*Task prompt*
Render every line of the material below as a JSON list of strings, one string per line, leaving out blank lines.

*Dataset excerpt*
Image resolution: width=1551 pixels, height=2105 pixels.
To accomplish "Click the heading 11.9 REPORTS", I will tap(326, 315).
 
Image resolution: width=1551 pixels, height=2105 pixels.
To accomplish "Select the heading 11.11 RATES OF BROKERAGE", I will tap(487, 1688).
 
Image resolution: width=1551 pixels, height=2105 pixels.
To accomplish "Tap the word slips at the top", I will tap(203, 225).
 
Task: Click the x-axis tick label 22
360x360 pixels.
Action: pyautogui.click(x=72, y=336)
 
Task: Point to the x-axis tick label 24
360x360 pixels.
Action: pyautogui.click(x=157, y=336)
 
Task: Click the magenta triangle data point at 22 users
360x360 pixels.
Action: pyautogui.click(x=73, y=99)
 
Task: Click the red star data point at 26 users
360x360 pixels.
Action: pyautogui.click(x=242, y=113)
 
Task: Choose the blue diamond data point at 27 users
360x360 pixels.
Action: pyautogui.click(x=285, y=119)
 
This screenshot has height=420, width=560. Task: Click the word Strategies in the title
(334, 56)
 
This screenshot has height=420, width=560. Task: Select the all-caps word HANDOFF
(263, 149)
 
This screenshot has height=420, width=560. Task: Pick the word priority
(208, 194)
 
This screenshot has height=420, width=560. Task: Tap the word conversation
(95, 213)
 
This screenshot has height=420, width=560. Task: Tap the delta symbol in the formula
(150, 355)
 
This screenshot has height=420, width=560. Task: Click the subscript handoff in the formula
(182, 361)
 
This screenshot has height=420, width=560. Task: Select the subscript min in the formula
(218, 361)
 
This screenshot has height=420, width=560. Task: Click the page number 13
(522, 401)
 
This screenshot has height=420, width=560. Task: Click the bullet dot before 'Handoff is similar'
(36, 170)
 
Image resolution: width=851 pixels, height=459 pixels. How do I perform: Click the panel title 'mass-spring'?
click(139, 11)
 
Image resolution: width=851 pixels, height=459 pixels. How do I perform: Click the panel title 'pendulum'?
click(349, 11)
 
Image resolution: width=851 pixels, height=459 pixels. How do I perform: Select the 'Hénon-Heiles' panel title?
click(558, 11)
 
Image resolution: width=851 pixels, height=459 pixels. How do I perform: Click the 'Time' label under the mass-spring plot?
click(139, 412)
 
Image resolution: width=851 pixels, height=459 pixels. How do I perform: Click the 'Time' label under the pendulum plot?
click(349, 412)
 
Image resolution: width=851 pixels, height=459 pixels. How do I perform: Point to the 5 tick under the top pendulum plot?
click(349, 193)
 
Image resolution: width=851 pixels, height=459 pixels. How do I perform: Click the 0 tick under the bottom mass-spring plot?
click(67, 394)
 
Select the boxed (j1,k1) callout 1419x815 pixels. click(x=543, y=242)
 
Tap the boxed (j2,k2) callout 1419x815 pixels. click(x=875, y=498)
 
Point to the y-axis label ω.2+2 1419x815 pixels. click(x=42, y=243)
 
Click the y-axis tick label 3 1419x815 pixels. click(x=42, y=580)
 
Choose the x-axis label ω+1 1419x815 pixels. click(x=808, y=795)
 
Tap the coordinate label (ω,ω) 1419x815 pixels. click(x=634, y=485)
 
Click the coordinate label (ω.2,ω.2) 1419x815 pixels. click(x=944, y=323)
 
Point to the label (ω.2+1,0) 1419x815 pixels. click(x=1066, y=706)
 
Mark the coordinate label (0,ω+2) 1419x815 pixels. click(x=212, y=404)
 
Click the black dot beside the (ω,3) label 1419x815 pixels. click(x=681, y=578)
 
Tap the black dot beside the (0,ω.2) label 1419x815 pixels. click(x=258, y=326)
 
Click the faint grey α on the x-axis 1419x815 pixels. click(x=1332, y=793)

*Answer to this problem*
[
  "Image resolution: width=1551 pixels, height=2105 pixels.",
  "To accomplish \"Click the heading 11.9 REPORTS\", I will tap(326, 315).",
  "Image resolution: width=1551 pixels, height=2105 pixels.",
  "To accomplish \"Select the heading 11.11 RATES OF BROKERAGE\", I will tap(487, 1688).",
  "Image resolution: width=1551 pixels, height=2105 pixels.",
  "To accomplish \"Tap the word slips at the top\", I will tap(203, 225).",
  "Task: Click the x-axis tick label 22",
  "360x360 pixels.",
  "Action: pyautogui.click(x=72, y=336)",
  "Task: Point to the x-axis tick label 24",
  "360x360 pixels.",
  "Action: pyautogui.click(x=157, y=336)",
  "Task: Click the magenta triangle data point at 22 users",
  "360x360 pixels.",
  "Action: pyautogui.click(x=73, y=99)",
  "Task: Click the red star data point at 26 users",
  "360x360 pixels.",
  "Action: pyautogui.click(x=242, y=113)",
  "Task: Choose the blue diamond data point at 27 users",
  "360x360 pixels.",
  "Action: pyautogui.click(x=285, y=119)",
  "This screenshot has height=420, width=560. Task: Click the word Strategies in the title",
  "(334, 56)",
  "This screenshot has height=420, width=560. Task: Select the all-caps word HANDOFF",
  "(263, 149)",
  "This screenshot has height=420, width=560. Task: Pick the word priority",
  "(208, 194)",
  "This screenshot has height=420, width=560. Task: Tap the word conversation",
  "(95, 213)",
  "This screenshot has height=420, width=560. Task: Tap the delta symbol in the formula",
  "(150, 355)",
  "This screenshot has height=420, width=560. Task: Click the subscript handoff in the formula",
  "(182, 361)",
  "This screenshot has height=420, width=560. Task: Select the subscript min in the formula",
  "(218, 361)",
  "This screenshot has height=420, width=560. Task: Click the page number 13",
  "(522, 401)",
  "This screenshot has height=420, width=560. Task: Click the bullet dot before 'Handoff is similar'",
  "(36, 170)",
  "Image resolution: width=851 pixels, height=459 pixels. How do I perform: Click the panel title 'mass-spring'?",
  "click(139, 11)",
  "Image resolution: width=851 pixels, height=459 pixels. How do I perform: Click the panel title 'pendulum'?",
  "click(349, 11)",
  "Image resolution: width=851 pixels, height=459 pixels. How do I perform: Select the 'Hénon-Heiles' panel title?",
  "click(558, 11)",
  "Image resolution: width=851 pixels, height=459 pixels. How do I perform: Click the 'Time' label under the mass-spring plot?",
  "click(139, 412)",
  "Image resolution: width=851 pixels, height=459 pixels. How do I perform: Click the 'Time' label under the pendulum plot?",
  "click(349, 412)",
  "Image resolution: width=851 pixels, height=459 pixels. How do I perform: Point to the 5 tick under the top pendulum plot?",
  "click(349, 193)",
  "Image resolution: width=851 pixels, height=459 pixels. How do I perform: Click the 0 tick under the bottom mass-spring plot?",
  "click(67, 394)",
  "Select the boxed (j1,k1) callout 1419x815 pixels. click(x=543, y=242)",
  "Tap the boxed (j2,k2) callout 1419x815 pixels. click(x=875, y=498)",
  "Point to the y-axis label ω.2+2 1419x815 pixels. click(x=42, y=243)",
  "Click the y-axis tick label 3 1419x815 pixels. click(x=42, y=580)",
  "Choose the x-axis label ω+1 1419x815 pixels. click(x=808, y=795)",
  "Tap the coordinate label (ω,ω) 1419x815 pixels. click(x=634, y=485)",
  "Click the coordinate label (ω.2,ω.2) 1419x815 pixels. click(x=944, y=323)",
  "Point to the label (ω.2+1,0) 1419x815 pixels. click(x=1066, y=706)",
  "Mark the coordinate label (0,ω+2) 1419x815 pixels. click(x=212, y=404)",
  "Click the black dot beside the (ω,3) label 1419x815 pixels. click(x=681, y=578)",
  "Tap the black dot beside the (0,ω.2) label 1419x815 pixels. click(x=258, y=326)",
  "Click the faint grey α on the x-axis 1419x815 pixels. click(x=1332, y=793)"
]